Mort suspecte de Stephora Anne-Mircie Joseph à Santiago : une pétition réclame justice et transparence
Une pétition a été lancée par la Plateforme de promotion des droits des femmes et de l’égalité de genre du Nord-Est, en partenariat avec l’organisation Fanm Angaje au Canada. Circulant sur les réseaux sociaux, cette initiative demande vérité, justice et protection pour les enfants nés en Haïti ainsi que pour les personnes d’origine haïtienne vivant en République Dominicaine.

Port-au-Prince, le 1er décembre 2025.
L’appel intervient après la mort jugée suspecte de Stephora Anne-Mircie Joseph, élève haïtienne de 11 ans, retrouvée sans vie le vendredi 14 novembre 2025 dans une piscine à Gurabo, localité de Santiago de Los Caballeros, au nord de la République Dominicaine.
La disparition de la fille unique de Lovelie Joseph a provoqué une vive émotion dans plusieurs secteurs de la société dominicaine et des inquiétudes parmi la communauté haïtienne, tant en Haïti qu’en République Dominicaine, sur les conditions sociales, politiques et économiques des réfugiés haïtiens.
Selon le journaliste dominicain Esteban Rosario, qui a révélé l’affaire, Stephora participait avec environ 80 autres élèves du Collège Da Vinci à une activité aquatique lorsqu’elle est décédée.
L’établissement indique qu’il s’agirait d’une noyade accidentelle. Toutefois, Esteban Rosario rapporte, dans une vidéo diffusée par la Fundación Zile deux semaines après le drame, qu’un acte criminel pourrait être impliqué, évoquant jalousie scolaire, racisme et xénophobie.

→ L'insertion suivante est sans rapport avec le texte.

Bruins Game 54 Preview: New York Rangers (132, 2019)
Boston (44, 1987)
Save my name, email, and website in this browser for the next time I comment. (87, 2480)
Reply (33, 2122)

La victime était reconnue pour ses excellentes performances académiques et sa polyglossie.
La mère de Stephora réclame une enquête complète et transparente. À ce jour, ni le parquet civil de Santiago de Los Caballeros, ni le ministère de l’Éducation, ni le Collège Da Vinci n’ont fourni d’explications détaillées sur les circonstances exactes du drame, alimentant les inquiétudes de la famille et de la communauté haïtienne.
La pétition appelle l’État dominicain à :
mener une enquête crédible, impartiale et transparente ;
rendre publiques les conclusions de l’autopsie et les images de surveillance ;
garantir la sécurité des enfants haïtiens et afrodescendants ;
mettre en place des mesures de protection durable pour les familles d’origine haïtienne vivant sur le territoire dominicain.
Les signataires soulignent que ce drame illustre les vulnérabilités des Haïtiens en République Dominicaine, notamment des enfants, dans un contexte marqué par des discours racistes et xénophobes.